Sebagai ilmu yang obyeknya manusia,
maka terdapat saling hubungan antara psikologi sosial dengan ilmu-ilmu lain
yang obyeknya juga manusia seperti misalnya : Ilmu hukum, Ekonomi, sejarah, dan
yang paling erat hubungannya adalah sosiologi. Letak psikologi sosial dalam
sistematik psikologi termasuk dalam psikologi yang bersifat empirik dan
tergolong psikologi khusus yaitu psikologi yang menyelidiki dan yang
mempelajari segi-segi kekhususan dari hal-hal yang bersifat umum dipelajari
dalam lapangan psikologi khusus. Sedangkan kedudukan psikologi sosial didalam
lapangan psikologi termasuk dalam psikologi teoritis, sedangkan psikologi
sosial tergolong dalam psikologi teoritis.
Mengenai psikologi sosial terdapat
pertentangan faham diantara beberapa tokoh ilmu jiwa social yang dalam garis
besarnya dapat dikelompokan menjadi dua aliran yakni, aliran subyektifisme yang
menyatakan bahwa individulah yang membentuk masyrakat dalam segala tingkah
lakunya. Dan aliran kedua adalah, obyektivisme yang merupkan kebalikan dari
aliran subyektivisme, bahwa masyarakatlah yang menentukan individu.
Urutan
kronologi perkembangan psikologi social adalah sebagai berikut :
1.
1898: Gabriel de Tarde
mempublikasikan Etudes de Psychologie Sociale (Studies of Social Psychology) yang banyak
membahas tentang imitasi, dasar teori belajar sosial dan konformitas. Dan dalam
American Journal of Psychology, Norman Triplett menggambarkan eksperimen
yang berkaitan dengan fasilitasi sosial.
2.
1908 : Edward Ross dan William
McDougall mempublikasikan buku teks Psikologi
Sosial
3.
1918 – 1920 : para psikolog sosial
(W. I. Thomas dan F. Znaniecki’s) mulai mendefinisikan
ranah mereka. Sikap menjadi konsep utama.
4.
1921 : The Journal of Abnormal
Psychology menjadi The Journal of Abnormal and Social
Psychology
5.
1924: Floyd Allport mempublikasikan
pengaruh social
6.
1934 : George Herbert Mead
mempublikasikan bukunya yang berjudul Mind, Self and Society yang menekankan pada interaksi antara diri (self) dan
orang lain
7.
1935 : Buku pegangan Psikologi
Sosial untuk pertama kalinya diterbitkan dengan Carl Murchinson sebagai editornya.
8.
1936 : Muzafer Sherif
menjelaskan proses konformitas dalam The Psychology of Social Norms
9.
1939 : Kurt Lewin, bersama dengan
muridnya Ronald Lippit dan Ralph White, melaporkan
studi eksperimental mengenai gaya-gaya kepemimpinan. Pada tahun yang sama, Dollar-Miller mengenalkan teori
frustasi-agresi
10.
* * *
BUTIR TUGAS 1: Tuliskan kembali dengan tepat bagian kutipan tentang psikologi sosial di atas, mulai dari kata-kata yang memuat "1921 : The Journal" dan berhenti sesudah "Murchinson sebagai editornya.".
BUTIR TUGAS 2: Terjemahkan kalimat dari kutipan tentang psikologi sosial berikut ke dalam bahasa Inggris: "Sebagai ilmu yang obyeknya manusia, maka terdapat saling hubungan antara psikologi sosial dengan ilmu-ilmu lain yang obyeknya juga manusia seperti misalnya : Ilmu hukum, Ekonomi, sejarah, dan yang paling erat hubungannya adalah sosiologi."

DATA AMATAN:
* * *
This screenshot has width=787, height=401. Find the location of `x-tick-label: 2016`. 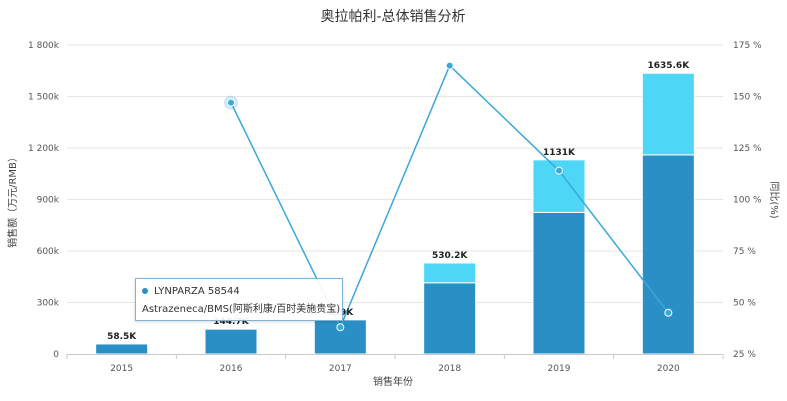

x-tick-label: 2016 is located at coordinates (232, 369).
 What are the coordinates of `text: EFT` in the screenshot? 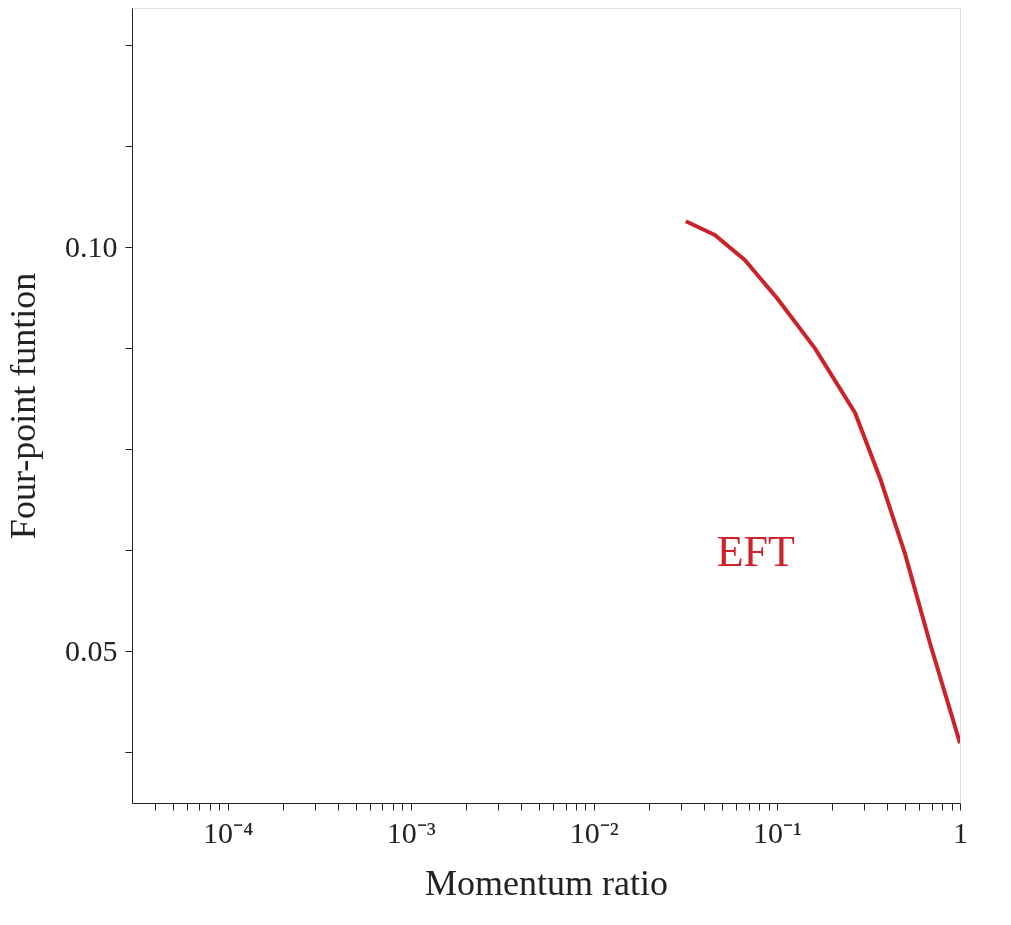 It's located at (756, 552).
* * *
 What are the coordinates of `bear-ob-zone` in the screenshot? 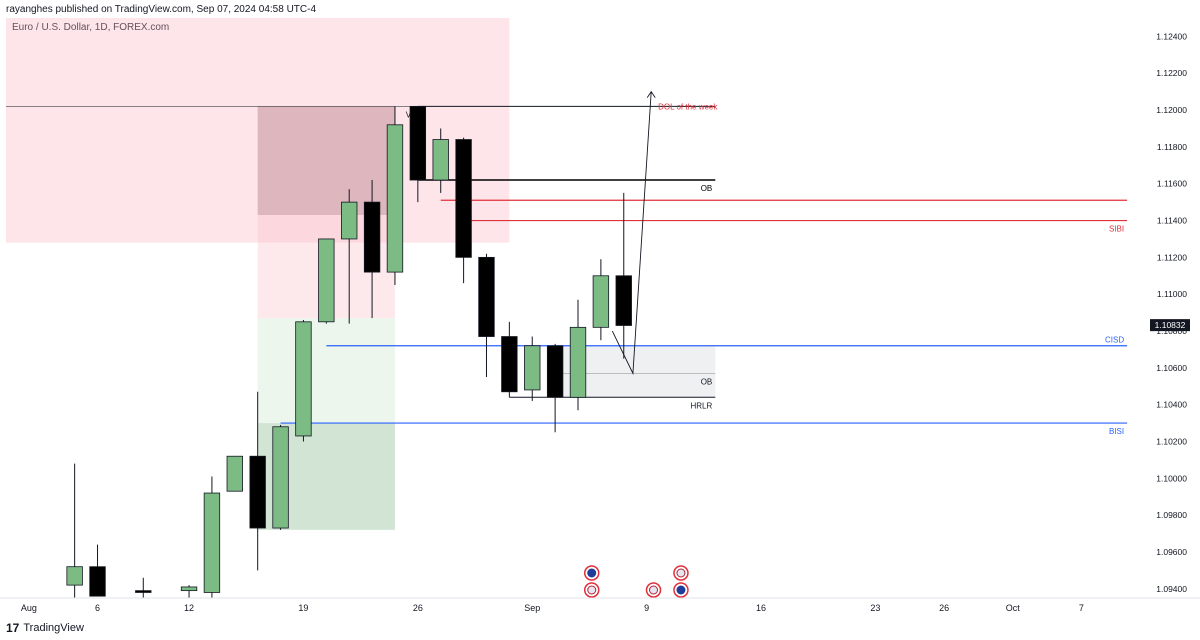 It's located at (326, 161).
* * *
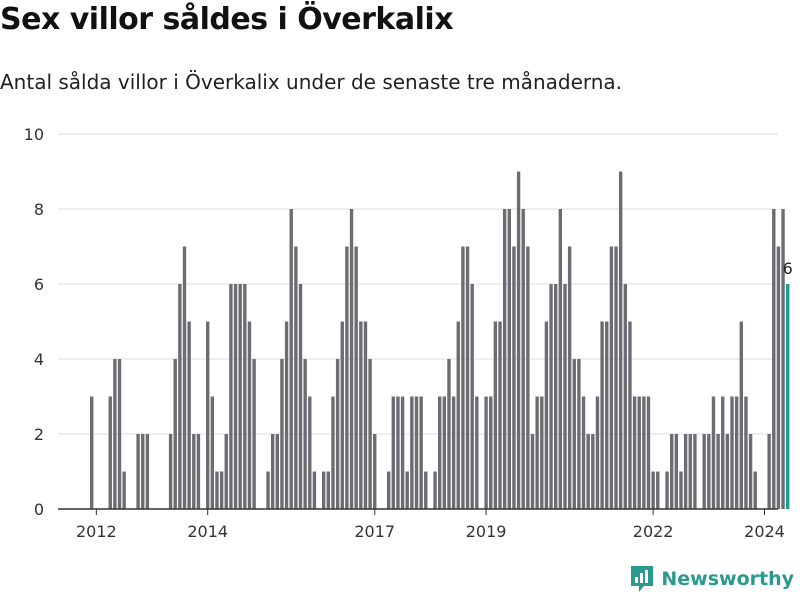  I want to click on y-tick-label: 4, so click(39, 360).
* * *
PEMBAHASAN JAWABAN 1:
1921 : The Journal of Abnormal
Psychology menjadi The Journal of Abnormal and Social
Psychology
5.
1924: Floyd Allport mempublikasikan
pengaruh social
6.
1934 : George Herbert Mead
mempublikasikan bukunya yang berjudul Mind, Self and Society yang menekankan pada interaksi antara diri (self) dan
orang lain
7.
1935 : Buku pegangan Psikologi
Sosial untuk pertama kalinya diterbitkan dengan Carl Murchinson sebagai editornya.

PEMBAHASAN JAWABAN 2: As a science whose object is human beings, social psychology is interrelated with other sciences whose object is also human beings, such as law, economics, and history, and the one most closely related to it is sociology.